▶ [INSTRUCTIONS TO FOLLOW] Please copy each line of the data that includes the string "height".

▶ [ENTRIES SUPPLIED]
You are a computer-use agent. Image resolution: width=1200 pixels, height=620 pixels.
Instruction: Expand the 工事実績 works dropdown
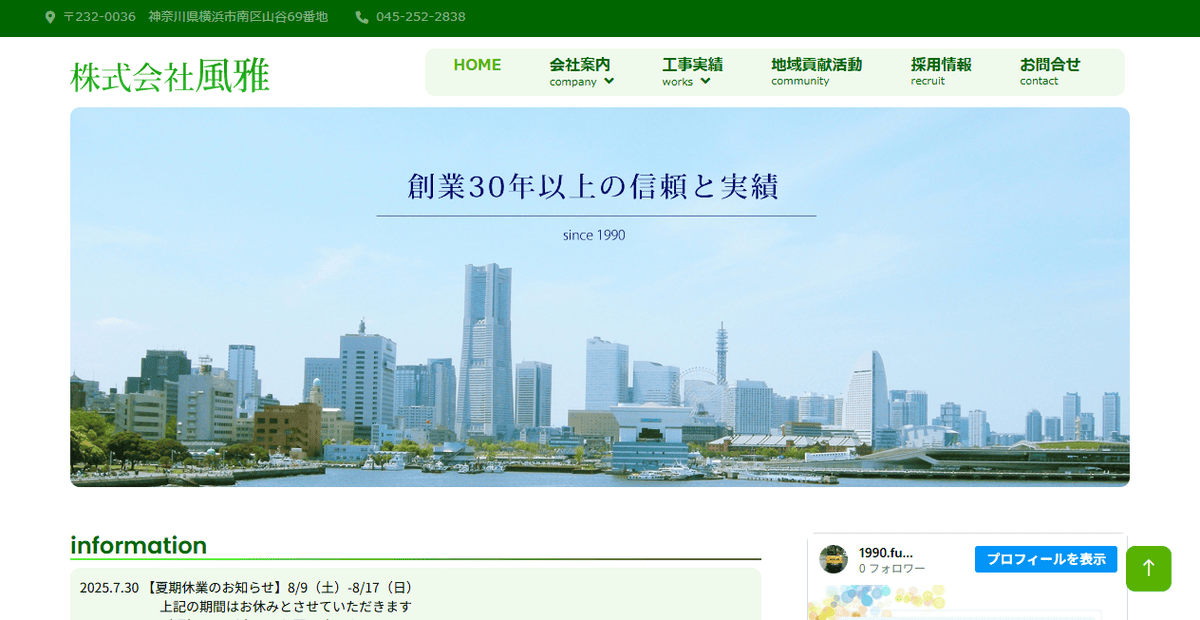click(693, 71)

* * *

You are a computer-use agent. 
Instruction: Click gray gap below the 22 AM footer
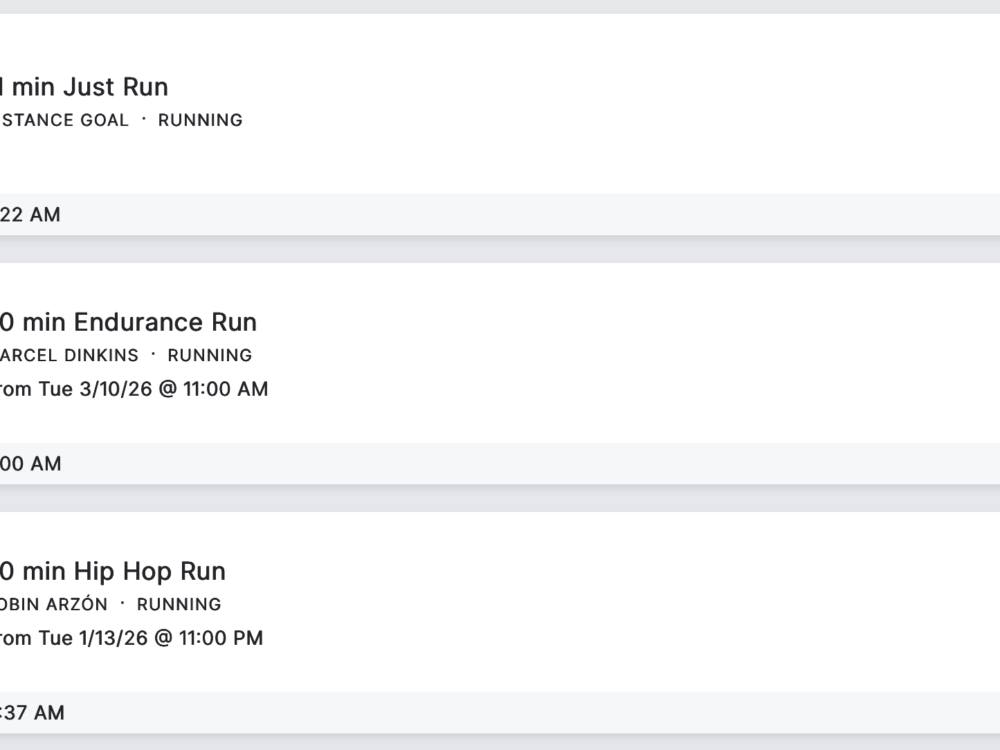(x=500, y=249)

---

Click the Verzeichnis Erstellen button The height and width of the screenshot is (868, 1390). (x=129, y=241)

▶ [OUTPUT BELOW]
You are a computer-use agent. Image resolution: width=1200 pixels, height=620 pixels.
Click the Verzeichnis Erstellen button The height and width of the screenshot is (868, 1390). (x=129, y=241)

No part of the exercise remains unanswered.